== YOUR OBJECTIVE ==
Going line by line through the records below, write out everything starting with the line containing "This screenshot has width=862, height=504." and going on through the line containing "The height and", exactly and inclusively. Pictures do not go in.

== SUPPLIED DATA ==
━━━━━━━━━━━━━━━━
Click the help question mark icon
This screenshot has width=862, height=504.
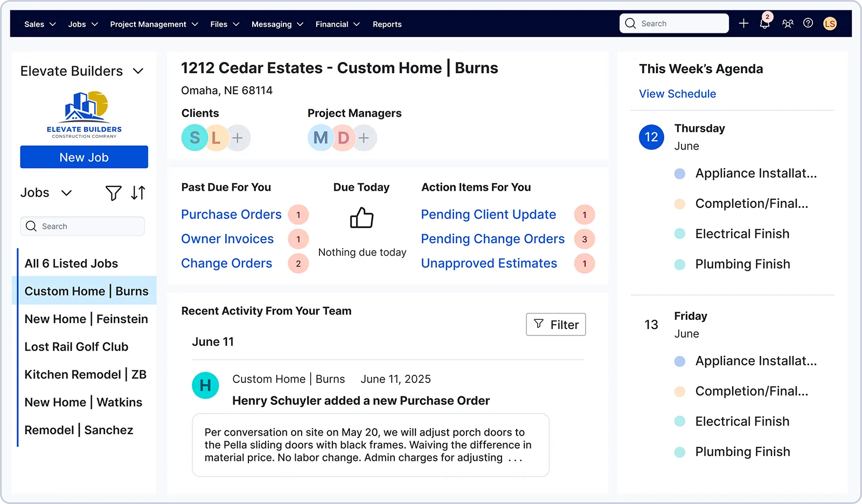tap(808, 23)
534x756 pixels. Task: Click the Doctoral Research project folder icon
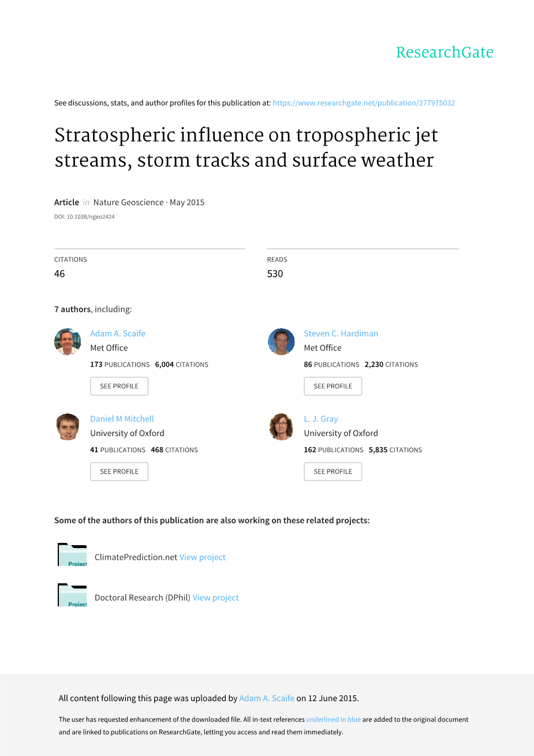point(72,595)
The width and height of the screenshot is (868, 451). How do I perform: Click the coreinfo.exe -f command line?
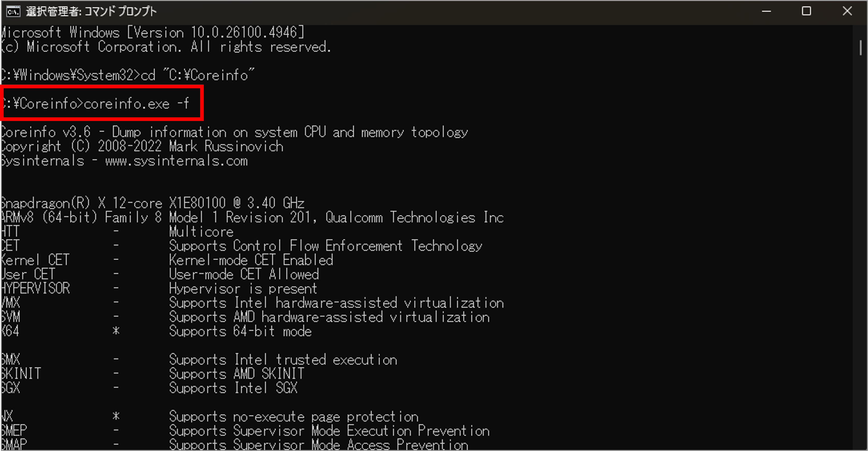click(96, 103)
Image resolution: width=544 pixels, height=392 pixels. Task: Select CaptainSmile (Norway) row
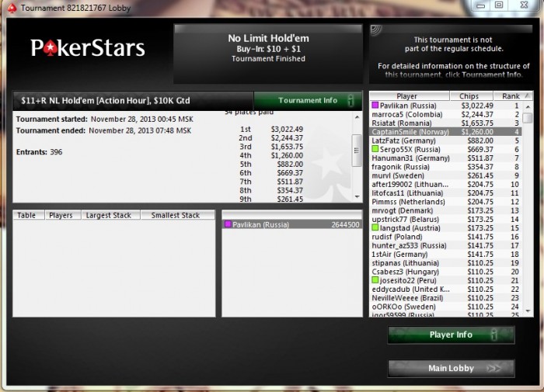(446, 132)
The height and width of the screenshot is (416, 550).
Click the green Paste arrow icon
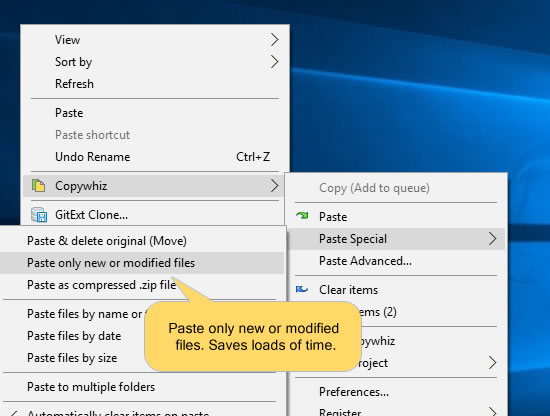302,216
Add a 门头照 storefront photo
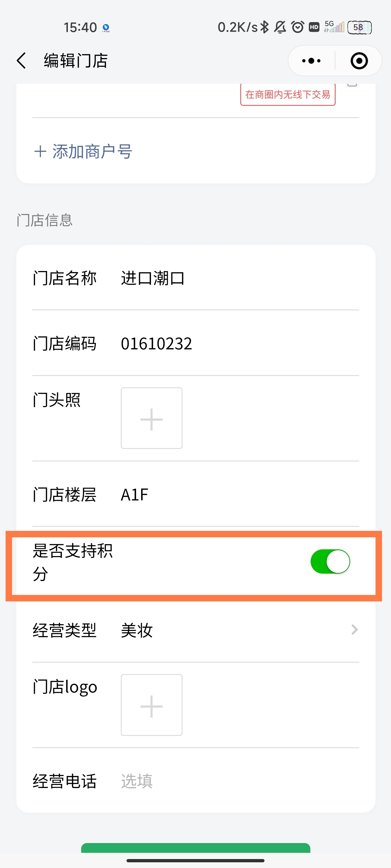This screenshot has height=868, width=391. 151,418
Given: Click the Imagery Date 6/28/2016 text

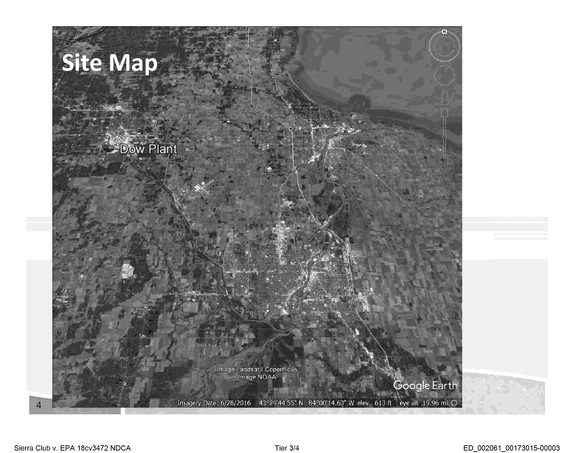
━━━━━━━━━━━━━━━━
== EXERCISE ANSWER ==
This screenshot has width=862, height=504.
tap(808, 23)
534x756 pixels. Task: Click the Doctoral Research project folder icon
point(72,595)
The width and height of the screenshot is (868, 451). How do I perform: Click the coreinfo.exe -f command line?
click(96, 103)
Image resolution: width=544 pixels, height=392 pixels. Task: Select CaptainSmile (Norway) row
(446, 132)
The height and width of the screenshot is (416, 550).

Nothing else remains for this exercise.